◆ INSTRUCCIÓN 1 ◆
Enumera los países africanos que el texto sobre el ébola y el turismo en Canarias nombra entre aquellos cuyas carreteras se han recorrido.
◆ INSTRUCCIÓN 2 ◆
Escribe, por favor, lo que sigue al texto sobre el ébola y el turismo en Canarias a partir de su última frase.
------ DOCUMENTO FUENTE ------
Espera el presidente de Ashotel, la patronal hotelera de Tenerife, que el turismo que viene a Canarias no se vea afectado por el contagio de ébola ocurrido en Madrid. Señala también Jorge Marichal su confianza en las autoridades sanitarias españolas. Mucha confianza tienen algunos, aunque no seré yo quien los precipite a la inquietud.

A la intranquilidad no pero a la reflexión sí. Para empezar, no es probable que uno o dos casos aislados de ébola, incluso si se dan en Canarias, afecten de forma sensible a la afluencia de visitantes. Una epidemia en toda regla, con la gente cayéndose muerta por las calles como ocurre en África, supondría otro escenario, pero no es probable que lleguemos a eso ni a mil veces menos que eso. Los turistas van a seguir viniendo a Canarias, además masivamente, porque de momento carecen de otros lugares a los que ir. Los turoperadores sencillamente no tienen a donde llevarlos porque los países que se agitaron con la primavera árabe siguen bastante revueltos. Eso sí, desaparecidas esas circunstancias extraordinarias y temporales, podemos olvidarnos de nuestras ventajas de ocasión. Quiero decir, y no estoy descubriendo nada nuevo, que cuando esos doce millones de turistas -guiri más o menos- que se dejan caer por estas Islas cada año dispongan de otras alternativas para sus vacaciones, es posible que muchos dejen de venir sin epidemias o con ellas. Se nos morirá un importante sector de nuestra economía simplemente porque sí, como diría Campoamor en sus versos para que luego lo recordarse Juan Ramón Jiménez en su "Platero y yo". Este verano me perdí en Moguer, cerca de la casa natal de Juan Ramón. Iba con prisas para llegar al puerto de Huelva y subirme al ferry de Armas cuando, cosas del GPS, acabé en un callejón sin salida. "No me lo puedo creer", exclamó mi mujer. Tampoco yo podía entenderlo después de recorrer, durante más de treinta años, carreteras de toda Europa, incluidas las turcas y las de los Balcanes, las de gran parte del Sur de Estados Unidos, por no hablar de Ecuador, Perú o Argentina, o las de Marruecos, Mauritania, Túnez y Senegal entre otros países africanos. A lo mejor antes no me perdía porque en vez de los satélites usaba los mapas de siempre y leía los carteles de las carreteras. Hace unas cuantas noches, en medio de un insomnio, cogí un manual de navegación y repasé cómo se calcula una recta de altura. Qué lío de cuentas, con logaritmos incluidos, habiendo unos navegadores GPS tan baratos. ¿Seguirá habiendo un sextante en los barcos?
------ DATOS DE ENTRADA ------
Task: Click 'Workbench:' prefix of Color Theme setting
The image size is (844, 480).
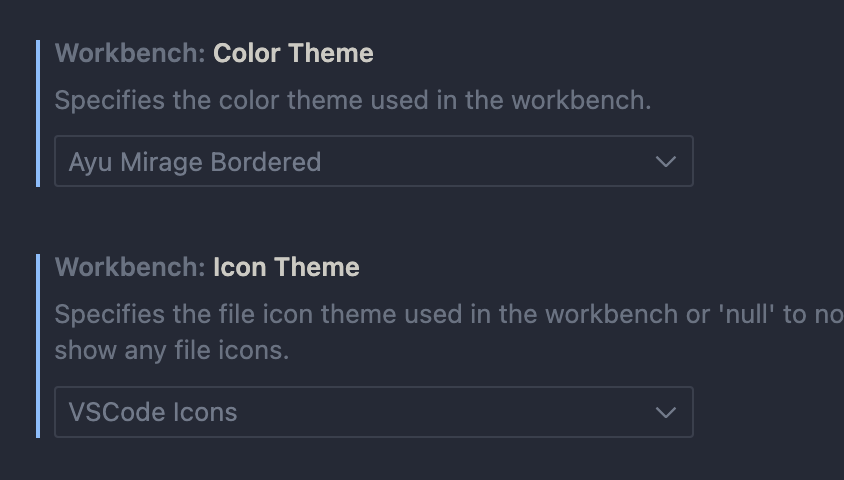Action: click(x=130, y=53)
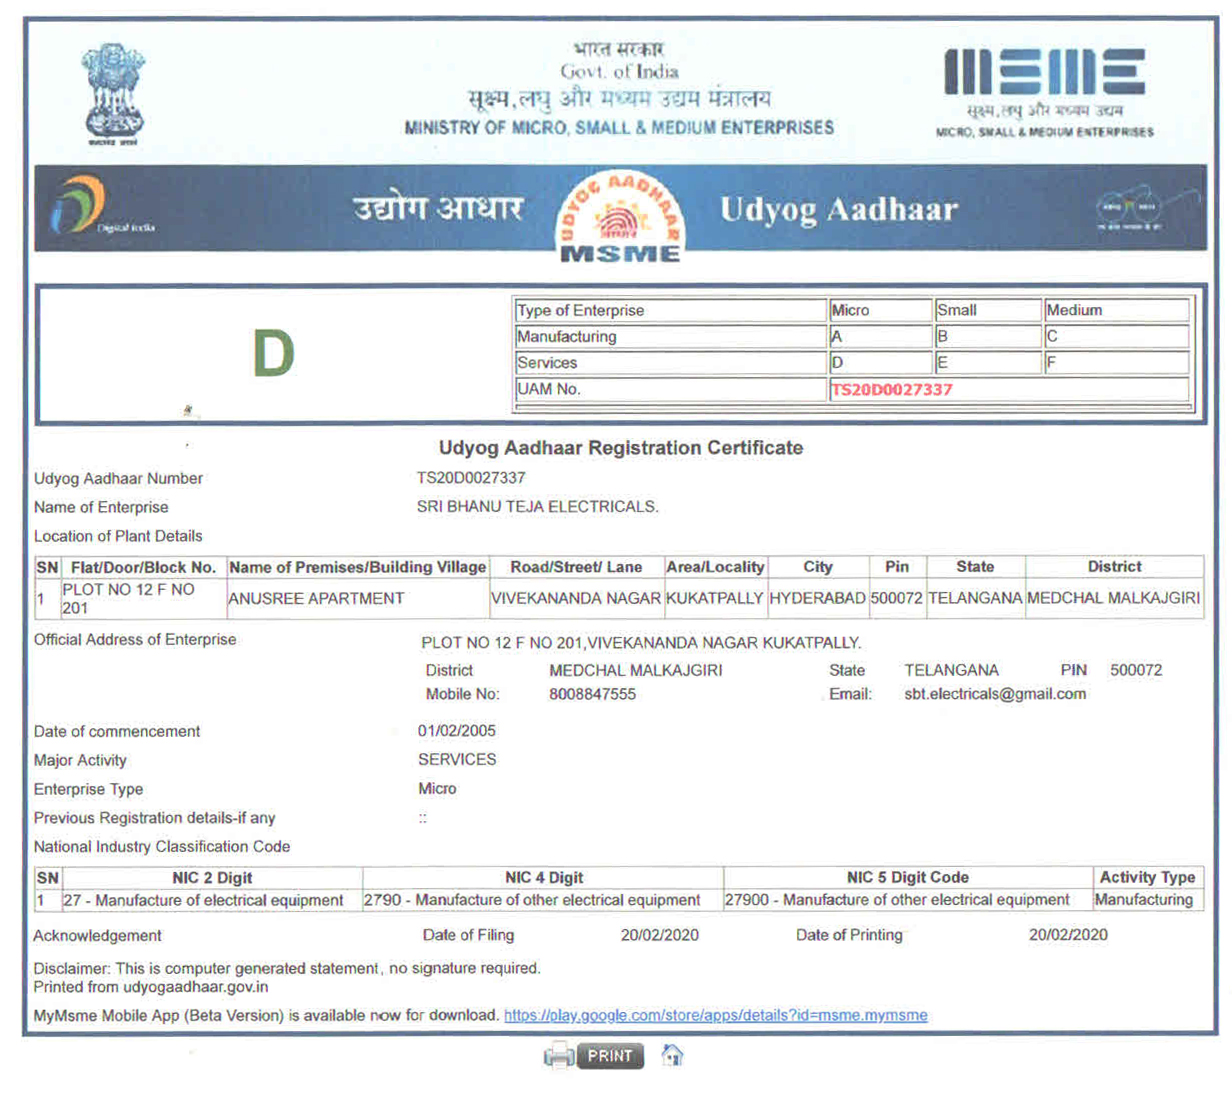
------
◆ RESPUESTA 1 ◆
Marruecos, Mauritania, Túnez y Senegal.

◆ RESPUESTA 2 ◆
La fe ciega en determinados artilugios electrónicos, o en conductas dócilmente asumidas por la única razón de que están de moda, nos está llevando a muchos callejones sin salida. No sólo en un entrañable pueblo andaluz, como lo es Moguer, sino en asuntos bastante menos triviales o pintorescos. Porque, adentrados en esas reflexión que citaba antes, ¿de qué sirve todo un protocolo contra un contagio por virus si quienes deben aplicarlo lo incumplen con la misma indolencia con la que cualquiera se salta, por ejemplo, una señal de prohibido aparcar? Cuántas cosas se arreglarían simplemente leyendo los letreros donde quiera que nos movamos.